Une condamnation plus que contestable

Cette condamnation, dont les motifs restent contestables vu les obscurités de l'enquête, soulève l'inquiétude de tous ceux, au Brésil comme ailleurs dans le monde, dénoncent la dérive actuelle du Brésil sous une forme de dictature souple soumise aux intérêts non seulement de l'aristocratie brésilienne, mais des forces au service des intérêts économiques et géostratégiques américains. Ceux-ci sont en passe de prendre en mains toute l'Amérique latine. Seul le Vénézuela, et pour combien de temps encore, y échappe.

La condamnation de Lula prend place dans l'opération « Lava Jato » (« lavage express »). Elle a mis en évidence depuis son lancement en 2014 de très nombreux faits de corruption en lien avec le pétrolier Petrobras. Des dizaines de chefs d'entreprise, cadres, intermédiaires et politiciens ont été condamnés et sont emprisonnés.

Le Tribunal suprême fédéral, la plus haute juridiction du Brésil, a annoncé le 11 avril l'ouverture d'une gigantesque enquête qui concernera plusieurs dizaines de ministres, députés, sénateurs, y compris 33 anciens présidents : Dilma Roussef, Luiz Inacio Lula da Silva et Fernando Henrique Cardoso.
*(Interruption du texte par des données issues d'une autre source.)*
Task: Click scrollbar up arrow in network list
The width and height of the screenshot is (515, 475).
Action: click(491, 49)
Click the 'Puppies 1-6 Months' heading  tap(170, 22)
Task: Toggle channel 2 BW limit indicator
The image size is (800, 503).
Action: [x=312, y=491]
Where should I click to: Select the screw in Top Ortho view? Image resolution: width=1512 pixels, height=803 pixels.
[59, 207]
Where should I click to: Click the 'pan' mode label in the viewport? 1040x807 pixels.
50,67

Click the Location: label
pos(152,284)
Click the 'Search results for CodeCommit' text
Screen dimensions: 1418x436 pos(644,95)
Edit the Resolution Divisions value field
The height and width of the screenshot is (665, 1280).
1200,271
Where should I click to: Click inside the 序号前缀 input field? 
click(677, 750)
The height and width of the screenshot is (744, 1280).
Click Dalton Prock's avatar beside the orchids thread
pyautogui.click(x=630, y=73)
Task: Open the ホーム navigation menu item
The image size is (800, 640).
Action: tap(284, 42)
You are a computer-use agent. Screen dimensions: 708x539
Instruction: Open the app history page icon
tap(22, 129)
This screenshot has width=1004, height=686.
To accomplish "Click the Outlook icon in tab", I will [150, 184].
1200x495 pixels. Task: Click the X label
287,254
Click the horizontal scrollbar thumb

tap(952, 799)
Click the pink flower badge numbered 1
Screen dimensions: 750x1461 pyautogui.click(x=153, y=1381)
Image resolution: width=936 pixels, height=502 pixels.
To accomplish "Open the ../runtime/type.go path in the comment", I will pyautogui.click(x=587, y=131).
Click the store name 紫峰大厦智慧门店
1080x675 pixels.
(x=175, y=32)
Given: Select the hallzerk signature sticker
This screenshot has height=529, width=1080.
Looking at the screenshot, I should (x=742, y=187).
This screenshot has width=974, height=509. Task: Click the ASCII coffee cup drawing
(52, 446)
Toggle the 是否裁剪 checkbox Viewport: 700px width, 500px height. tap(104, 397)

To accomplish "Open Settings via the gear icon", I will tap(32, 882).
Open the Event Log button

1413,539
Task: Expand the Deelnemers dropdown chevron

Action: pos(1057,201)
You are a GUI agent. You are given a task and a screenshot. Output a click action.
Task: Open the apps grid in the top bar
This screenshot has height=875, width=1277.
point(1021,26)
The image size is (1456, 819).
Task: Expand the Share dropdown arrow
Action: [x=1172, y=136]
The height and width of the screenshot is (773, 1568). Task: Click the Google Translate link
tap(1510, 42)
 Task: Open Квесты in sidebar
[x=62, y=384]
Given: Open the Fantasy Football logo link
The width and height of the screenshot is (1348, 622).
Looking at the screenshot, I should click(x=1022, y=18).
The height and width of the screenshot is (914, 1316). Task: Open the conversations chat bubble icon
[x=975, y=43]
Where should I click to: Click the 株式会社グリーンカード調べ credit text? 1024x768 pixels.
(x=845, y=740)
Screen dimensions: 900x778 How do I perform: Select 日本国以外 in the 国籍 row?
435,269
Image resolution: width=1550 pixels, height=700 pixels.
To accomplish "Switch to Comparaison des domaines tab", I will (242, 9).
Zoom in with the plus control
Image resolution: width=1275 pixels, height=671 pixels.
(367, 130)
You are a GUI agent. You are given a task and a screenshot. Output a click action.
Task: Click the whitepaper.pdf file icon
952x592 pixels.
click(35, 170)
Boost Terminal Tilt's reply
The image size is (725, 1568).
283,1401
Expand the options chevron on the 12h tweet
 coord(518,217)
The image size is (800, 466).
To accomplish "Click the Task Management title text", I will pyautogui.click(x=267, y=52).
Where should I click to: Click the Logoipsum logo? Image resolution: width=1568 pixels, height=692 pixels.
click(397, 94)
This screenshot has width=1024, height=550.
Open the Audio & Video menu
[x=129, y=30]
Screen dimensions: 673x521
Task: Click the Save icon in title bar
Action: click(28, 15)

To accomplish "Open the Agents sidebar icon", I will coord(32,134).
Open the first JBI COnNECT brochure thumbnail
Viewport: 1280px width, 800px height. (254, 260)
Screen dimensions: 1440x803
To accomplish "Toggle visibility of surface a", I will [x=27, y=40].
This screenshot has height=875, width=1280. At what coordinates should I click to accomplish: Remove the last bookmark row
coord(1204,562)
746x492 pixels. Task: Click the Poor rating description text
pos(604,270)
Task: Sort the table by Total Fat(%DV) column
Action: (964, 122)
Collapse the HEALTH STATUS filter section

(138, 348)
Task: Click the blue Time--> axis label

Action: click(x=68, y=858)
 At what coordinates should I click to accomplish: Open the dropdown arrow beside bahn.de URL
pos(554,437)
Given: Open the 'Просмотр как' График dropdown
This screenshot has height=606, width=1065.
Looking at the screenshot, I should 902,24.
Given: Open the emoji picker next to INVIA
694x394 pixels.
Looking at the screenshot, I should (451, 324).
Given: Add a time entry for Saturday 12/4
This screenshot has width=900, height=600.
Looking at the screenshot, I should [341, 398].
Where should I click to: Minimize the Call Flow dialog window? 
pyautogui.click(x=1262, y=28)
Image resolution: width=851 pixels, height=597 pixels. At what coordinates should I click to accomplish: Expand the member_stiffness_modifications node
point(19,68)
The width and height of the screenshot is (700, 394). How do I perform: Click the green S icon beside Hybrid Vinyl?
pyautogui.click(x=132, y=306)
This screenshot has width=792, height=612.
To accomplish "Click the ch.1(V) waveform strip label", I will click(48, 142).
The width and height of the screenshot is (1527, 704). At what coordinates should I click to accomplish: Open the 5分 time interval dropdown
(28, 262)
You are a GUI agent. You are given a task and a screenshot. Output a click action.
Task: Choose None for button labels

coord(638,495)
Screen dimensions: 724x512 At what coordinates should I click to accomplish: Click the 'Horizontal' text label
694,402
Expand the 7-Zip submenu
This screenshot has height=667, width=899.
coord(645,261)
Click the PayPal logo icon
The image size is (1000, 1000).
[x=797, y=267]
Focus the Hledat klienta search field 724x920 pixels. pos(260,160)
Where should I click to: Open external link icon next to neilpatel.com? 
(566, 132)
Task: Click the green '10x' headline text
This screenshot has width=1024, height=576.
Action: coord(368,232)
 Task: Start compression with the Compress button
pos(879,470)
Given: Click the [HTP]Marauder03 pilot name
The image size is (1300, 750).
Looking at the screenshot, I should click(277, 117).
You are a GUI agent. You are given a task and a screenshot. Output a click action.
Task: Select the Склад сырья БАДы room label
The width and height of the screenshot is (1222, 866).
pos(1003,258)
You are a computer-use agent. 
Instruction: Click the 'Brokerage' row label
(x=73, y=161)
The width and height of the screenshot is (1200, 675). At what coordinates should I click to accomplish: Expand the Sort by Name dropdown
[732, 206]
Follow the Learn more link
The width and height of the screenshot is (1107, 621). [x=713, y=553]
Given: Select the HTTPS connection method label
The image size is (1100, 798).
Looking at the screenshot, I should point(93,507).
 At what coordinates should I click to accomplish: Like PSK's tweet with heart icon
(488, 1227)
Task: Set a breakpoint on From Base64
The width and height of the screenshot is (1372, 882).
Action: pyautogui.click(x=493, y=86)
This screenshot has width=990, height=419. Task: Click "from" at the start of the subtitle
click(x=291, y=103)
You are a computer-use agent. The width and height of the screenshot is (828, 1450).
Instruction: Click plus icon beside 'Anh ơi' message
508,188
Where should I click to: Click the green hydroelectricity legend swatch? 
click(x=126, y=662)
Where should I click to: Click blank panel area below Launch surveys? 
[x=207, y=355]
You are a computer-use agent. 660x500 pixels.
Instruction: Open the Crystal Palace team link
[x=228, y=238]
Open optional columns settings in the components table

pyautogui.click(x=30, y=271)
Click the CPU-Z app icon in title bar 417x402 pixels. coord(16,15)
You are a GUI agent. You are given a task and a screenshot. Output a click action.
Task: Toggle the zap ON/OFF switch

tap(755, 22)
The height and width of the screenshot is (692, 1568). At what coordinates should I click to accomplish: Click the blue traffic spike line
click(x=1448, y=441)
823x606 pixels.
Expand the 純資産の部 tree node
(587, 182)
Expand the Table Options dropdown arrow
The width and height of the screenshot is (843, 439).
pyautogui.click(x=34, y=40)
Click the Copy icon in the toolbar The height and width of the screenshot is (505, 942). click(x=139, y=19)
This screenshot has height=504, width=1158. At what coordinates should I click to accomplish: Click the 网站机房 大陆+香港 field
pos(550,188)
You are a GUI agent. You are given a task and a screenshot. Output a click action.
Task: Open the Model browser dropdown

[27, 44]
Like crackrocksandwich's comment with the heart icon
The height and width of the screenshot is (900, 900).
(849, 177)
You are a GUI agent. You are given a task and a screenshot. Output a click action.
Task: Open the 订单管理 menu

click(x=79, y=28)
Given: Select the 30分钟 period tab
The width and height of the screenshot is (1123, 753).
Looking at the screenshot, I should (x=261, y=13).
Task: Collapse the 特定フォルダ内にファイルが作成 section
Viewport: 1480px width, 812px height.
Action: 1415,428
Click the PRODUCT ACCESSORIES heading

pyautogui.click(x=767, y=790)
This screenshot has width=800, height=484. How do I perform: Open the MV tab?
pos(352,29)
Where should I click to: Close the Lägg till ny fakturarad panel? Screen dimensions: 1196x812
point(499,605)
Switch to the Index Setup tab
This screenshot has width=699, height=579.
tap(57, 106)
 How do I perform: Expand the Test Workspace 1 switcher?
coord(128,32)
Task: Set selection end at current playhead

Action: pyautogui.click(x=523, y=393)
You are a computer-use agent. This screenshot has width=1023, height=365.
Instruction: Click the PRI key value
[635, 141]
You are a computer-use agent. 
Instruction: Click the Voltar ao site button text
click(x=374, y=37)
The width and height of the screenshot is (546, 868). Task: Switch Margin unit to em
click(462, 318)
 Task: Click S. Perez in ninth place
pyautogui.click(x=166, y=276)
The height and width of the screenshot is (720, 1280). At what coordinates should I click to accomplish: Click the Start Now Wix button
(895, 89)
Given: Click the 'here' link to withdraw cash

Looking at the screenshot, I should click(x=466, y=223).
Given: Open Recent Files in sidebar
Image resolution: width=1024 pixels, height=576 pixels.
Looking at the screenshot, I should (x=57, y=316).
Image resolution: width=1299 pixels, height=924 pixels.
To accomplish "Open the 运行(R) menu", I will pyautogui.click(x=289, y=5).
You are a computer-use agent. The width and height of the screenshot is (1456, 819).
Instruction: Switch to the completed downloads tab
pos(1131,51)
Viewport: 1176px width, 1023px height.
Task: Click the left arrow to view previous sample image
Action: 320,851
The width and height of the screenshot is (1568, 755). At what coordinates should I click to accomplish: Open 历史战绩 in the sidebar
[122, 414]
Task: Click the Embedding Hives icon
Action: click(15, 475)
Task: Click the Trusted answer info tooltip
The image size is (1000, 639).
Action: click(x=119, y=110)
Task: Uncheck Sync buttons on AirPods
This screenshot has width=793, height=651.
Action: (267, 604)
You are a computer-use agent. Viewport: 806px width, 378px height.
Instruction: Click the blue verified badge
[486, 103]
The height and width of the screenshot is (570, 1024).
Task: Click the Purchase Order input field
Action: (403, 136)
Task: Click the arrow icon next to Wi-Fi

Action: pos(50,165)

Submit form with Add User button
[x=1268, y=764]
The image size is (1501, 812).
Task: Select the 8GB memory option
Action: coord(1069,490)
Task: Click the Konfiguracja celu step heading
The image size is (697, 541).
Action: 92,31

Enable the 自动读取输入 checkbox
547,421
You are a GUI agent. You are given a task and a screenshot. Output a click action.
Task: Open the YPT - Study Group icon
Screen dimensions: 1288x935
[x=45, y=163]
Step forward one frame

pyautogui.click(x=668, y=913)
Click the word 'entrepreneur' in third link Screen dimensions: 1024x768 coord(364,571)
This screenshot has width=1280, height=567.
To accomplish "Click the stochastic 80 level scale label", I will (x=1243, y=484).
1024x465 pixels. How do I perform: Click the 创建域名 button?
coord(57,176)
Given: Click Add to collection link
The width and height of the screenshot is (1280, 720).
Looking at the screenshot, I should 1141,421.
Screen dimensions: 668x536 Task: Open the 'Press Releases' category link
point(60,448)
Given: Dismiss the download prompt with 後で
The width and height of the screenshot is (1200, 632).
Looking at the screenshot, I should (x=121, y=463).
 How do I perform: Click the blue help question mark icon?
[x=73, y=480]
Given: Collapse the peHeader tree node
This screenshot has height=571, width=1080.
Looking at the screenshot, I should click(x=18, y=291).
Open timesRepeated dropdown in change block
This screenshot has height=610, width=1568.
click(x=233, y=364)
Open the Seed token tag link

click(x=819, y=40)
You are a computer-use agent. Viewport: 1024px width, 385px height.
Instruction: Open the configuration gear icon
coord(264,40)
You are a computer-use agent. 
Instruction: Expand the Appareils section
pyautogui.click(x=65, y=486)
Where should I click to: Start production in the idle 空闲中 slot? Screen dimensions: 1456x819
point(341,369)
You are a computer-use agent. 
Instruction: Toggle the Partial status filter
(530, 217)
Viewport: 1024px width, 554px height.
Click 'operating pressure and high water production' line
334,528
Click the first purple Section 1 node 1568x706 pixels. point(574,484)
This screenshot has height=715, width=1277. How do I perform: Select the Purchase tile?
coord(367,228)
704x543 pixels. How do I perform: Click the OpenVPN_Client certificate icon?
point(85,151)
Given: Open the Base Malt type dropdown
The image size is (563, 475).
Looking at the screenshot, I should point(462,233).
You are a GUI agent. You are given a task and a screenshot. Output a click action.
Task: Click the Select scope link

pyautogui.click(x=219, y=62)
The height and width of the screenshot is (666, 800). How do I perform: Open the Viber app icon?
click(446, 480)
Il est évident que cette action, dans la plupart des cas fondée, a cependant permis de poursuivre sans preuves avérées des représentants de l'opposition. Lula pour sa part a toujours nié les accusations dont il fait l'objet, affirmant qu'elles ne reposent sur aucune preuve concrète. Peu après le verdict, le Parti des travailleurs (PT), qu'il a fondé dans les années 1980, a appelé à des manifestations et dénoncé une condamnation « éminemment politique ».

Tout laisse penser cependant que le Brésil n'échappera pas aux intérêts pétroliers et politiques en provenance des Etats-Unis. La Russie et la Chine dénonceront verbalement cette dérive, mais ne seront pas en mesure d'intervenir. Le BRICS deviendra inexorablement le RICS.